• TASK: Rewrite all the records below, changing every "Viewport" to "Display area" and leaving everything else as it is.

--- RECORDS SUPPLIED ---

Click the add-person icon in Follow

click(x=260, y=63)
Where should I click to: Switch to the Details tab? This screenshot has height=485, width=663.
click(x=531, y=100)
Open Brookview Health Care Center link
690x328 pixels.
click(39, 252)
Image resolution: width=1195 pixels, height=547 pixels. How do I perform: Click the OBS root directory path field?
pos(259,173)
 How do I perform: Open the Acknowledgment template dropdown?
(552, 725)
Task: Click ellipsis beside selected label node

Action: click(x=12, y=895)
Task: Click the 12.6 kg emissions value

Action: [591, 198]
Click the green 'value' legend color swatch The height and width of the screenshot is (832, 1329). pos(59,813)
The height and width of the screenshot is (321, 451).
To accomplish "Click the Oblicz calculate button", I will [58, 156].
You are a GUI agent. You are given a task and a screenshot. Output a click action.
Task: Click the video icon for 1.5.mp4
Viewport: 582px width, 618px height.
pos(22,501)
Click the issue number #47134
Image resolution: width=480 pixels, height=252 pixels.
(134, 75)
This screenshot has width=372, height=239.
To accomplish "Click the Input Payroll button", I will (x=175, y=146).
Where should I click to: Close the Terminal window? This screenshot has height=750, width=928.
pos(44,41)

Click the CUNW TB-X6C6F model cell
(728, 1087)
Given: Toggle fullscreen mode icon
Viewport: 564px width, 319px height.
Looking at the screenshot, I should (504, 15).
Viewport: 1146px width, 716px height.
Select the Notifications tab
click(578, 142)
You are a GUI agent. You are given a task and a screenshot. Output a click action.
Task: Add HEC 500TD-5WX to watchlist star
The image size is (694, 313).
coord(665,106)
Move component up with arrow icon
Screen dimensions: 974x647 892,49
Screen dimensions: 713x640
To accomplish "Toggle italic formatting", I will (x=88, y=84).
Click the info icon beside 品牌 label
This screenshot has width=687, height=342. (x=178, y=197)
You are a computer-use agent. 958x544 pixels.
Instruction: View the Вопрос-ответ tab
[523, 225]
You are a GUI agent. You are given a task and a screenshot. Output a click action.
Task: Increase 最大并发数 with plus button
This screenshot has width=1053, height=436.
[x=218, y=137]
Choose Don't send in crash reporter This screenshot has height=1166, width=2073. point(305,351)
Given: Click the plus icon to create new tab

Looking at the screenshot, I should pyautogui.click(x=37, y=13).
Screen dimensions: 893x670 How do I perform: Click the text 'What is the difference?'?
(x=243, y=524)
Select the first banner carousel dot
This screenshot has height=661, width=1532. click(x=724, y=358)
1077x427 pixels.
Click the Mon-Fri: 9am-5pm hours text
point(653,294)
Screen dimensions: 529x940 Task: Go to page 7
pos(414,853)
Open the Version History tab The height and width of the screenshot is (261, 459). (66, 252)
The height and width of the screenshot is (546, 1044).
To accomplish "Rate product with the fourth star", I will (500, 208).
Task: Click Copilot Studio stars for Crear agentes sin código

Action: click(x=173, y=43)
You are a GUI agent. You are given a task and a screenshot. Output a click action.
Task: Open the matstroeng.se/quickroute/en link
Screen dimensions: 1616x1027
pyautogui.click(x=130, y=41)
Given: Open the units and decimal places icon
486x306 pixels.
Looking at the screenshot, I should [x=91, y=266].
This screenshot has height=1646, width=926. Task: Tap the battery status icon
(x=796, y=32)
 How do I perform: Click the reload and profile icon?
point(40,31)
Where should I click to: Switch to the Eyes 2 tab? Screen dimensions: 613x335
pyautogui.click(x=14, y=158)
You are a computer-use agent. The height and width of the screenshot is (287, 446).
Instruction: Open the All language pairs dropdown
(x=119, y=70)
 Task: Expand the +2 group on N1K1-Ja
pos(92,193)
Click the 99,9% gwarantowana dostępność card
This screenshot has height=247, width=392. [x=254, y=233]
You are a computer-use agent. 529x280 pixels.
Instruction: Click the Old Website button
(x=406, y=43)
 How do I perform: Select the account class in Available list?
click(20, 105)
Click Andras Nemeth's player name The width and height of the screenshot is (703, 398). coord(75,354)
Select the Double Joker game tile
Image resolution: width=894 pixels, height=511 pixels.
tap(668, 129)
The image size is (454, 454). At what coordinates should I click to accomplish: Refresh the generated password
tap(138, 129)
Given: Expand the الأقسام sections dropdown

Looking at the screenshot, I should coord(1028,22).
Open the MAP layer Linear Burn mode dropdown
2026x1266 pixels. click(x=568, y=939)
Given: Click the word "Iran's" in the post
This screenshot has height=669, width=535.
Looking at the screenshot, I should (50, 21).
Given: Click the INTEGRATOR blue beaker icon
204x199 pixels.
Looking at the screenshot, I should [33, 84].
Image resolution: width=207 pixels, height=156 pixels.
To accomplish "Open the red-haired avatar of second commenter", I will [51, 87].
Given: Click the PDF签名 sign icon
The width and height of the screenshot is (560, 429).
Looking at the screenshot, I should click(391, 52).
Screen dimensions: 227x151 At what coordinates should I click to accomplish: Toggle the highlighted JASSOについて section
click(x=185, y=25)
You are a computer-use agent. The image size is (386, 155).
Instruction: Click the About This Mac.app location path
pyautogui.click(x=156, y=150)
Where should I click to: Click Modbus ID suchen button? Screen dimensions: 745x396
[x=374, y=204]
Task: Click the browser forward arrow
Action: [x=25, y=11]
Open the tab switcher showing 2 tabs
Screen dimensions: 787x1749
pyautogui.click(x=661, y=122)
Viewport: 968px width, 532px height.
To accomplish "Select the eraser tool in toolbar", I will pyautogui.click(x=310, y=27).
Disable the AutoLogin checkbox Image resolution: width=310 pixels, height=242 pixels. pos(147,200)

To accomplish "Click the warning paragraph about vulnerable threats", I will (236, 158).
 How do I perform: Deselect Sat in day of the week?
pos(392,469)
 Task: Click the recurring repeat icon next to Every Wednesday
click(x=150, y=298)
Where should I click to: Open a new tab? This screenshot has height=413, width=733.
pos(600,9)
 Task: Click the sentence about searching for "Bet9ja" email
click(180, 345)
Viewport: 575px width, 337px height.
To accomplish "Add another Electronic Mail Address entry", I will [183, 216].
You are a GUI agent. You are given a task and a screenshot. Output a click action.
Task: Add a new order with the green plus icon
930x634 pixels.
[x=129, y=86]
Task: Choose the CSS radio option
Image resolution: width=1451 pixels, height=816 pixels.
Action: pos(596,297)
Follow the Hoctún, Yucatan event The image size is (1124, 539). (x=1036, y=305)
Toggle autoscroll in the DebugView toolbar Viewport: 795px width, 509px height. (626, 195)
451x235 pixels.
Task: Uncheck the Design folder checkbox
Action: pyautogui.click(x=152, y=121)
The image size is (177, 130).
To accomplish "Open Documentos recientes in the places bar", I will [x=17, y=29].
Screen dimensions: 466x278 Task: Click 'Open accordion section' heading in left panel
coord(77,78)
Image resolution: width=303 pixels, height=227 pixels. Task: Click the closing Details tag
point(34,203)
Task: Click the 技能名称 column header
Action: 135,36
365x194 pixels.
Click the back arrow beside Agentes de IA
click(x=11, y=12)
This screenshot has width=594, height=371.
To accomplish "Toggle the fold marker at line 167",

---

• FULL ANSWER:
Click the add-person icon in Follow

click(x=260, y=63)
Where should I click to: Switch to the Details tab? This screenshot has height=485, width=663.
click(x=531, y=100)
Open Brookview Health Care Center link
690x328 pixels.
click(39, 252)
Image resolution: width=1195 pixels, height=547 pixels. How do I perform: Click the OBS root directory path field?
pos(259,173)
 How do I perform: Open the Acknowledgment template dropdown?
(552, 725)
Task: Click ellipsis beside selected label node

Action: click(x=12, y=895)
Task: Click the 12.6 kg emissions value

Action: [591, 198]
Click the green 'value' legend color swatch The height and width of the screenshot is (832, 1329). pos(59,813)
The height and width of the screenshot is (321, 451).
To accomplish "Click the Oblicz calculate button", I will [58, 156].
You are a GUI agent. You are given a task and a screenshot. Output a click action.
Task: Click the video icon for 1.5.mp4
Display area: 582px width, 618px height.
pos(22,501)
Click the issue number #47134
Image resolution: width=480 pixels, height=252 pixels.
(134, 75)
This screenshot has width=372, height=239.
To accomplish "Click the Input Payroll button", I will (x=175, y=146).
Where should I click to: Close the Terminal window? This screenshot has height=750, width=928.
pos(44,41)

Click the CUNW TB-X6C6F model cell
(728, 1087)
Given: Toggle fullscreen mode icon
Display area: 564px width, 319px height.
Looking at the screenshot, I should (504, 15).
Display area: 1146px width, 716px height.
Select the Notifications tab
click(578, 142)
You are a GUI agent. You are given a task and a screenshot. Output a click action.
Task: Add HEC 500TD-5WX to watchlist star
The image size is (694, 313).
coord(665,106)
Move component up with arrow icon
Screen dimensions: 974x647 892,49
Screen dimensions: 713x640
To accomplish "Toggle italic formatting", I will (x=88, y=84).
Click the info icon beside 品牌 label
This screenshot has width=687, height=342. (x=178, y=197)
You are a computer-use agent. 958x544 pixels.
Instruction: View the Вопрос-ответ tab
[523, 225]
You are a GUI agent. You are given a task and a screenshot. Output a click action.
Task: Increase 最大并发数 with plus button
This screenshot has width=1053, height=436.
[x=218, y=137]
Choose Don't send in crash reporter This screenshot has height=1166, width=2073. point(305,351)
Given: Click the plus icon to create new tab

Looking at the screenshot, I should pyautogui.click(x=37, y=13).
Screen dimensions: 893x670 How do I perform: Click the text 'What is the difference?'?
(x=243, y=524)
Select the first banner carousel dot
This screenshot has height=661, width=1532. click(x=724, y=358)
1077x427 pixels.
Click the Mon-Fri: 9am-5pm hours text
point(653,294)
Screen dimensions: 529x940 Task: Go to page 7
pos(414,853)
Open the Version History tab The height and width of the screenshot is (261, 459). (66, 252)
The height and width of the screenshot is (546, 1044).
To accomplish "Rate product with the fourth star", I will (500, 208).
Task: Click Copilot Studio stars for Crear agentes sin código

Action: click(x=173, y=43)
You are a GUI agent. You are given a task and a screenshot. Output a click action.
Task: Open the matstroeng.se/quickroute/en link
Screen dimensions: 1616x1027
pyautogui.click(x=130, y=41)
Given: Open the units and decimal places icon
486x306 pixels.
Looking at the screenshot, I should [x=91, y=266].
This screenshot has height=1646, width=926. Task: Tap the battery status icon
(x=796, y=32)
 How do I perform: Click the reload and profile icon?
point(40,31)
Where should I click to: Switch to the Eyes 2 tab? Screen dimensions: 613x335
pyautogui.click(x=14, y=158)
You are a computer-use agent. The height and width of the screenshot is (287, 446).
Instruction: Open the All language pairs dropdown
(x=119, y=70)
 Task: Expand the +2 group on N1K1-Ja
pos(92,193)
Click the 99,9% gwarantowana dostępność card
This screenshot has height=247, width=392. [x=254, y=233]
You are a computer-use agent. 529x280 pixels.
Instruction: Click the Old Website button
(x=406, y=43)
 How do I perform: Select the account class in Available list?
click(20, 105)
Click Andras Nemeth's player name The width and height of the screenshot is (703, 398). coord(75,354)
Select the Double Joker game tile
Image resolution: width=894 pixels, height=511 pixels.
tap(668, 129)
The image size is (454, 454). At what coordinates should I click to accomplish: Refresh the generated password
tap(138, 129)
Given: Expand the الأقسام sections dropdown

Looking at the screenshot, I should coord(1028,22).
Open the MAP layer Linear Burn mode dropdown
2026x1266 pixels. click(x=568, y=939)
Given: Click the word "Iran's" in the post
This screenshot has height=669, width=535.
Looking at the screenshot, I should (50, 21).
Given: Click the INTEGRATOR blue beaker icon
204x199 pixels.
Looking at the screenshot, I should [33, 84].
Image resolution: width=207 pixels, height=156 pixels.
To accomplish "Open the red-haired avatar of second commenter", I will [51, 87].
Given: Click the PDF签名 sign icon
The width and height of the screenshot is (560, 429).
Looking at the screenshot, I should click(391, 52).
Screen dimensions: 227x151 At what coordinates should I click to accomplish: Toggle the highlighted JASSOについて section
click(x=185, y=25)
You are a computer-use agent. The image size is (386, 155).
Instruction: Click the About This Mac.app location path
pyautogui.click(x=156, y=150)
Where should I click to: Click Modbus ID suchen button? Screen dimensions: 745x396
[x=374, y=204]
Task: Click the browser forward arrow
Action: [x=25, y=11]
Open the tab switcher showing 2 tabs
Screen dimensions: 787x1749
pyautogui.click(x=661, y=122)
Display area: 968px width, 532px height.
To accomplish "Select the eraser tool in toolbar", I will pyautogui.click(x=310, y=27).
Disable the AutoLogin checkbox Image resolution: width=310 pixels, height=242 pixels. pos(147,200)

To accomplish "Click the warning paragraph about vulnerable threats", I will (236, 158).
 How do I perform: Deselect Sat in day of the week?
pos(392,469)
 Task: Click the recurring repeat icon next to Every Wednesday
click(x=150, y=298)
Where should I click to: Open a new tab? This screenshot has height=413, width=733.
pos(600,9)
 Task: Click the sentence about searching for "Bet9ja" email
click(180, 345)
Display area: 575px width, 337px height.
To accomplish "Add another Electronic Mail Address entry", I will [183, 216].
You are a GUI agent. You are given a task and a screenshot. Output a click action.
Task: Add a new order with the green plus icon
930x634 pixels.
[x=129, y=86]
Task: Choose the CSS radio option
Image resolution: width=1451 pixels, height=816 pixels.
Action: pos(596,297)
Follow the Hoctún, Yucatan event The image size is (1124, 539). (x=1036, y=305)
Toggle autoscroll in the DebugView toolbar Display area: 795px width, 509px height. (626, 195)
451x235 pixels.
Task: Uncheck the Design folder checkbox
Action: pyautogui.click(x=152, y=121)
The image size is (177, 130).
To accomplish "Open Documentos recientes in the places bar", I will [x=17, y=29].
Screen dimensions: 466x278 Task: Click 'Open accordion section' heading in left panel
coord(77,78)
Image resolution: width=303 pixels, height=227 pixels. Task: Click the closing Details tag
point(34,203)
Task: Click the 技能名称 column header
Action: 135,36
365x194 pixels.
Click the back arrow beside Agentes de IA
click(x=11, y=12)
This screenshot has width=594, height=371.
To accomplish "Toggle the fold marker at line 167",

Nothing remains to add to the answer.